Section 255: Individual sentence for each offence

507.At present, a court-martial (unlike a civilian court) passes a single sentence on an offender, even if he is convicted of two or more offences. A Standing Civilian Court, on the other hand, passes a separate sentence for each offence. This section requires both the Court Martial and the SCC to pass a separate sentence for each offence. (A CO and the SAC, by contrast, pass a single sentence for all the offences proved: see sections 131 and 147.)

Section 256: Pre-sentence reports

508.This section requires a service court to obtain and consider a pre-sentence report when considering whether to pass a discretionary custodial sentence, a sentence of dismissal, dismissal with disgrace or service detention, or a community punishment; for how long a custodial sentence, or one of service detention, should be passed; or whether there is a significant risk of the offender causing serious harm by committing further offences, so that sections 219 to 222 apply. The pre-sentence report is based on an interview and analysis of the defendant and his offending history and needs. It will contain advice about what punishment might be appropriate, and what rehabilitative work would be likely to prove effective in reducing the risk of re-offending. The section reflects section 156 of the 2003 Act.

509.Subsection (2) allows the court to dispense with the requirement to obtain a pre-sentence report if it considers that it does not need one. But, if the offender is under 18, under subsection (3) the court must not do this unless there is already a report on the offender and the court has considered that.

510.Under subsection (4), no sentence is invalidated by a court’s failure to obtain and consider a pre-sentence report, even where the court was required to do so.
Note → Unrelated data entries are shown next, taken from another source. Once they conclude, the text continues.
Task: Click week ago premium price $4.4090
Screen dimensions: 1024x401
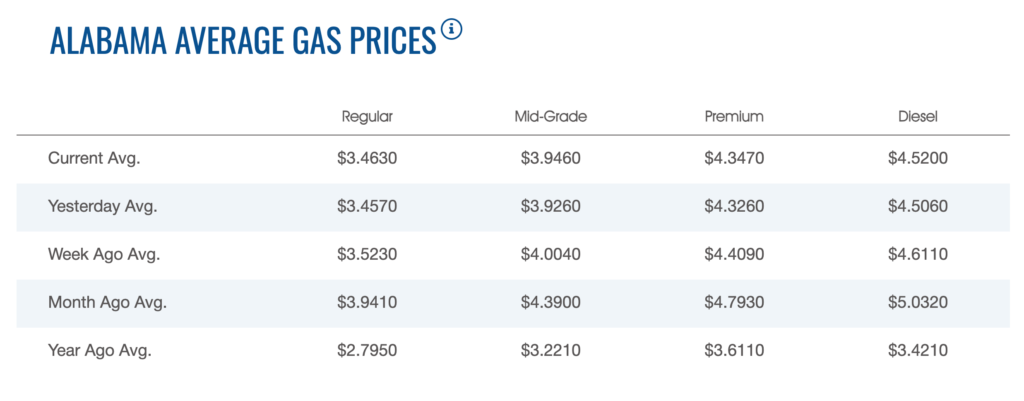Action: click(x=734, y=255)
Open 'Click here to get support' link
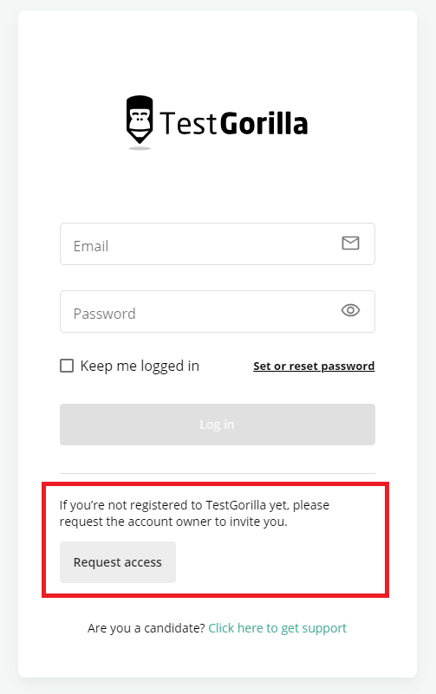Screen dimensions: 436x694 [x=278, y=628]
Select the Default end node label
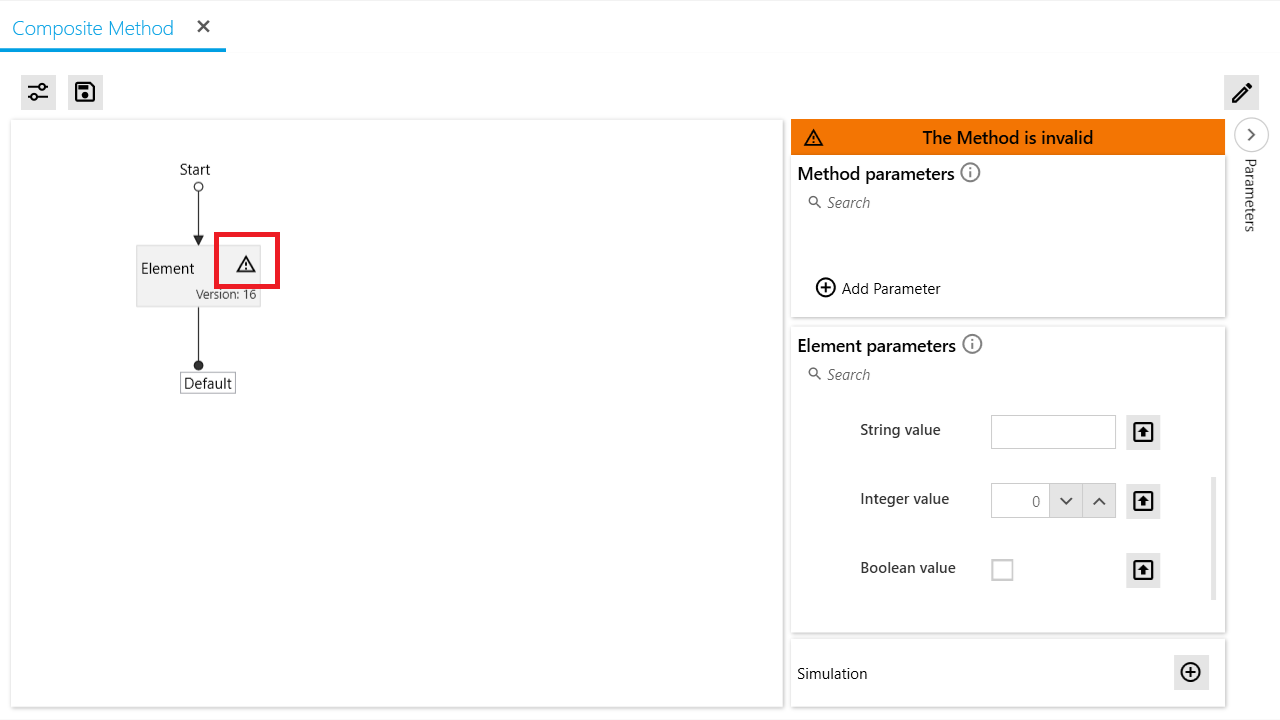 tap(208, 383)
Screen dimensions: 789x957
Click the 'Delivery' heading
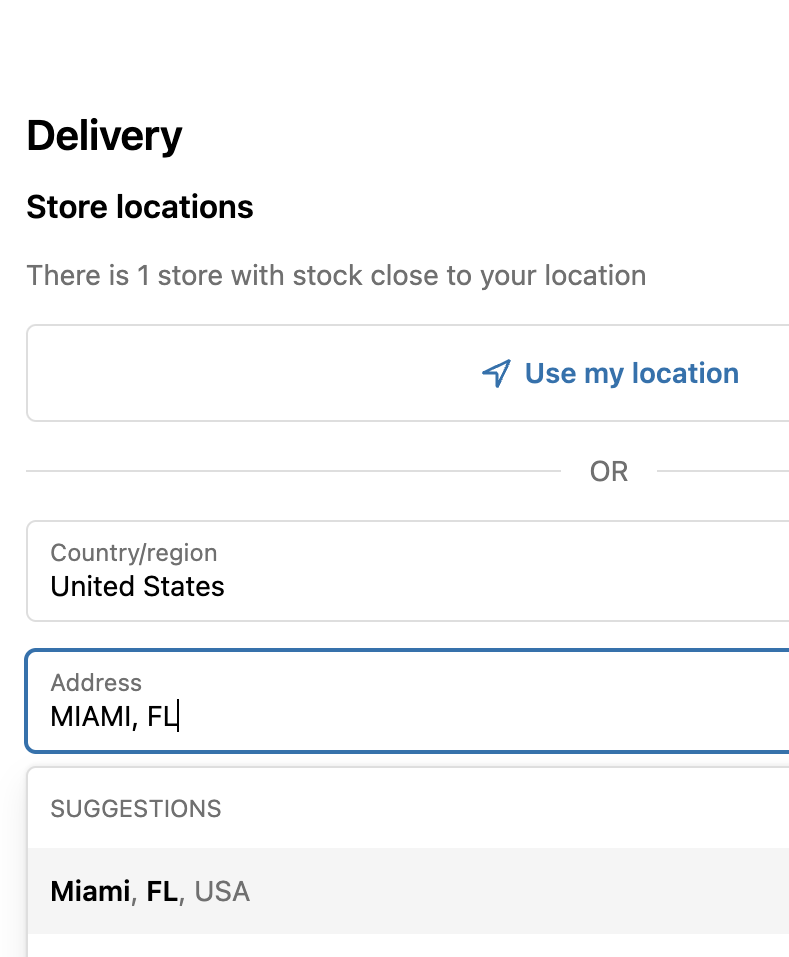[x=104, y=135]
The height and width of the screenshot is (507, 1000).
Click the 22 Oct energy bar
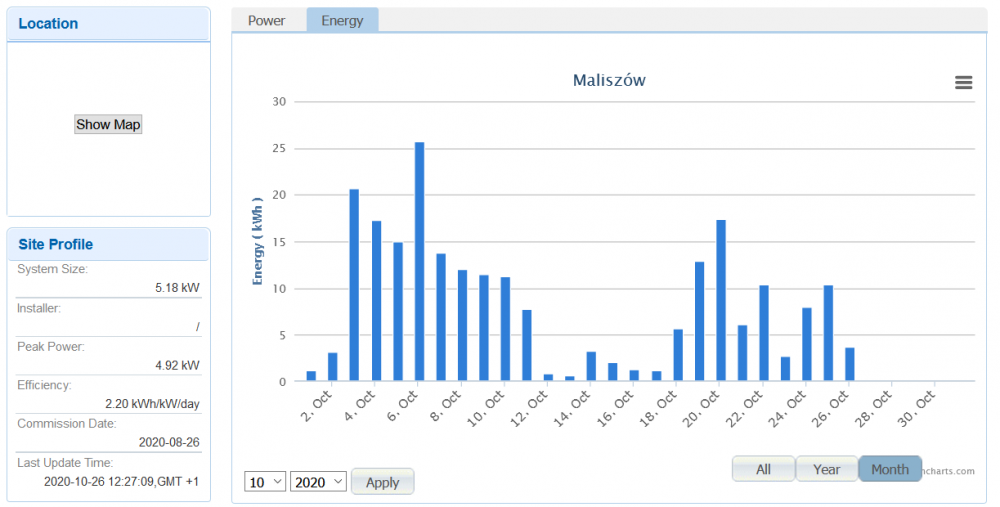click(x=764, y=333)
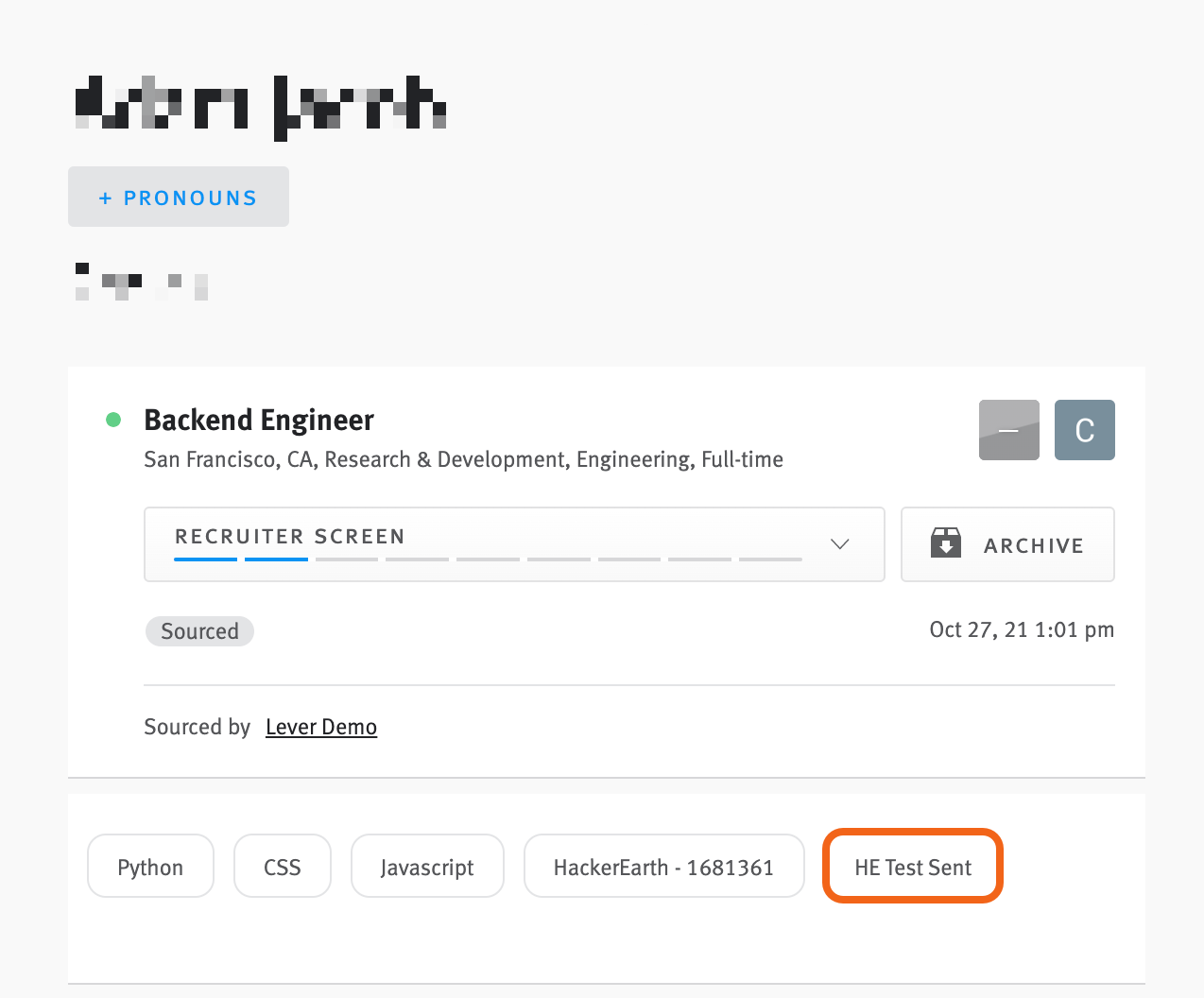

511.If the defendant appeals to the CMAC or the Court Martial against a custodial sentence, a sentence of dismissal, dismissal with disgrace or service detention, or a community punishment, and the lower court did not obtain a pre-sentence report, subsections (5) and (6) require the appellate court to obtain and consider a report unless it thinks that the original court was justified in not obtaining one, or that a report is not now needed. If the offender is under 18, however, subsection (7) requires the appellate court to obtain a report unless it has considered a report previously obtained.
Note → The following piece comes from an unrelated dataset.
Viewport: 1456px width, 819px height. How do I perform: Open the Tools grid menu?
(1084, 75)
Section 257: Pre-sentence reports: supplementary

512.This section applies the definition of a “pre-sentence report” in the 2003 Act for the purposes of section 256, but allows reports to be prepared for service courts by social workers as well as probation officers.

513.Subsection (4) applies the relevant provisions of section 159 of the 2003 Act, which requires copies of a written report to be given to the offender or his legal representative and the prosecutor. If the offender is under 18 a copy must also be given to any parent or guardian of his who is in court; but a complete copy need not be given to such an offender, or to his parent or guardian, if this would create a risk of significant harm to the offender. The prosecutor must not use the report for any purpose except making representations to the court about the contents of the report.

Section 258: Mentally disordered offenders: requirement for medical report

514.This section requires a service court to obtain and consider a medical report before passing a custodial sentence (other than one fixed by law) on an offender who is, or appears to be, mentally disordered, unless the court considers that no such report is needed. The court must consider any information before it relating to the offender’s mental condition, and the likely effect of a custodial sentence on that condition and on any treatment which may be available for it. If the court does not obtain a medical report this does not invalidate the sentence, but on an appeal against sentence the appellate court must obtain and consider a medical report. The section reflects section 157 of the 2003 Act.

Section 259: Sentencing guidelines

515.This section requires a service court to have regard to any relevant guidelines issued by the Sentencing Guidelines Council under section 170(9) of the 2003 Act, but provides that it may depart from such guidelines if it thinks this is justified by any relevant features of service life or the service disciplinary system.